Hay salidas que dejan sensaciones raras sin que haya habido una caída clara. No es algo fácil de identificar en pleno descenso ni tampoco después, cuando todo parece haber ido dentro de lo normal. Esa dificultad para entender lo que ha ocurrido a nivel cerebral es precisamente lo que ha llevado a desarrollar sistemas capaces de registrar y traducir en datos lo que hasta ahora era solo percepción.

Un sistema basado en acelerómetros que registra fuerzas y las convierte en datos útiles
Este tipo de dispositivos, como el HIT Connect, se instalan en la parte trasera del casco y utilizan acelerómetros para registrar dos tipos de fuerzas que actúan sobre la cabeza durante la actividad: las lineales y las rotacionales. Ambas son importantes porque el cerebro sufre impactos directos y movimientos de giro que pueden generar tensiones internas.
Durante la salida, el sistema registra de forma continua todo lo que ocurre, sin que el ciclista tenga que hacer nada más allá que activar la grabación desde el móvil. Cada irregularidad del terreno, cada recepción de un salto o cada sacudida en un tramo técnico queda registrada. Lo que permite construir un perfil completo de lo que ha soportado la cabeza en una sesión concreta.

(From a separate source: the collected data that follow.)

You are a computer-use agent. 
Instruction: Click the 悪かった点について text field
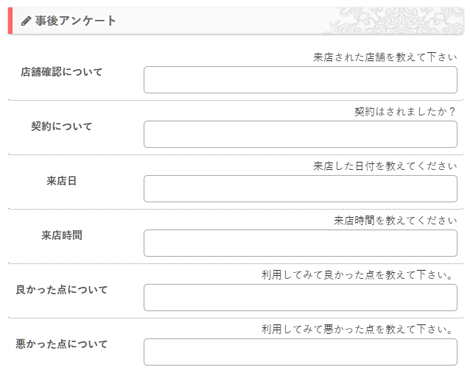click(300, 352)
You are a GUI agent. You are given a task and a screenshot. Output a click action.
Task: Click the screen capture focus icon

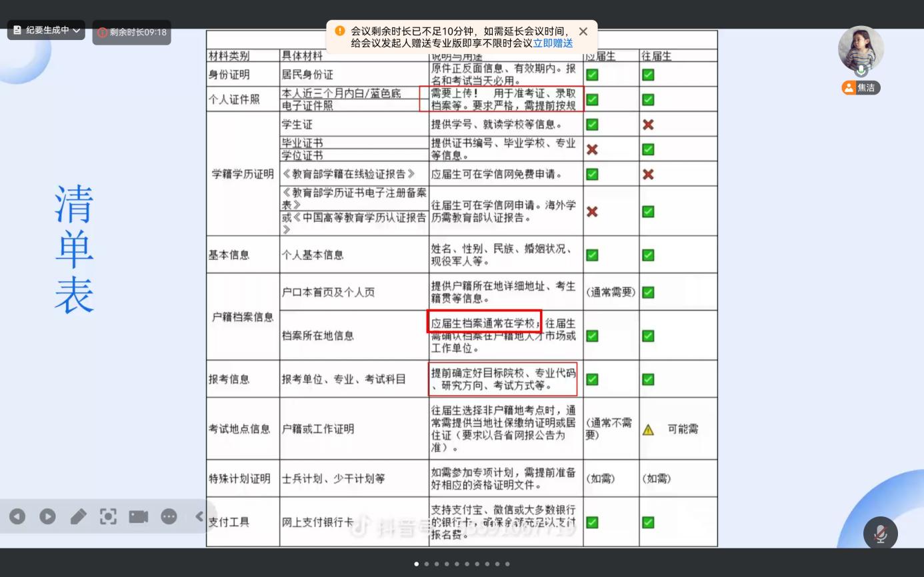(108, 516)
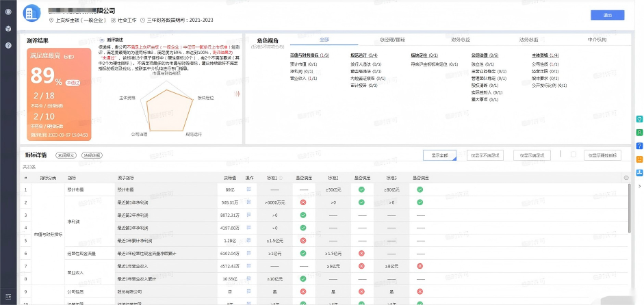Click the blue company building logo
The width and height of the screenshot is (644, 305).
(x=32, y=13)
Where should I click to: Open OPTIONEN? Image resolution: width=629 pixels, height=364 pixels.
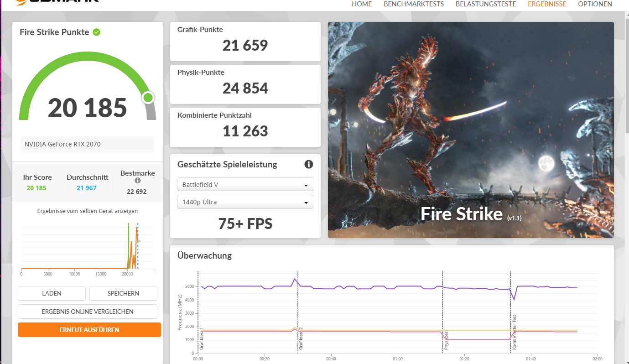point(595,4)
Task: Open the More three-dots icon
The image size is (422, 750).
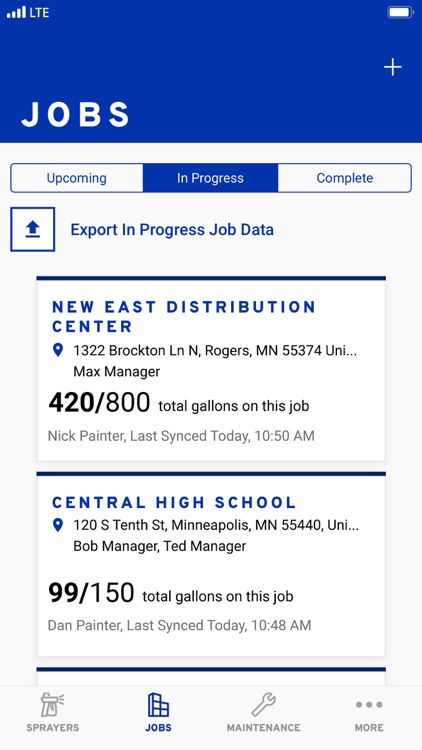Action: [x=369, y=705]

El dispositivo no solo guarda datos sueltos, sino que distingue entre impactos puntuales y acumulación de carga. Esto es importante porque no todo depende de un golpe fuerte. La repetición de impactos más pequeños también genera una carga progresiva que puede afectar al rendimiento o a la percepción del ciclista.
A través de la aplicación asociada, el usuario puede consultar varios indicadores. Entre ellos, el valor máximo de un impacto concreto, la fuerza rotacional más elevada registrada y la suma total de fuerzas G acumuladas durante la actividad. Esta última métrica es la que ayuda a entender el desgaste global.

Los datos se muestran a través de un sistema de niveles que clasifica los impactos según su intensidad. Esto facilita una lectura rápida sin necesidad de interpretar cifras difíciles. Cuando aparece un valor más alto de lo habitual, el sistema lo señala como un evento relevante dentro de la sesión, lo que permite localizarlo y analizarlo con más detalle.
Además, el dispositivo integra información de posicionamiento mediante GPS, lo que permite saber en qué punto exacto del recorrido se ha producido cada impacto. En trazados conocidos o en circuitos de competición, este detalle ayuda a relacionar zonas concretas del terreno con cargas más elevadas.

La posibilidad de registrar toda una jornada, o incluso varios días seguidos, permite analizar una bajada aislada y entender la evolución de la carga a lo largo del tiempo. En disciplinas como el Descenso o el Enduro, donde se encadenan varias mangas, este seguimiento resulta especialmente útil.
En ese sentido, la monitorización de impactos en ciclismo busca aportar una referencia objetiva. Los datos ayudan a detectar patrones, identificar momentos de mayor exigencia y, sobre todo, reducir la incertidumbre que suele quedar tras un golpe o una jornada especialmente intensa.

La combinación de medición continua, análisis posterior y datos de GPS convierte este sistema en una herramienta de lectura. No indica automáticamente si hay una lesión, pero sí muestra con precisión qué tipo de fuerzas ha soportado la cabeza y cómo se han ido acumulando con el tiempo.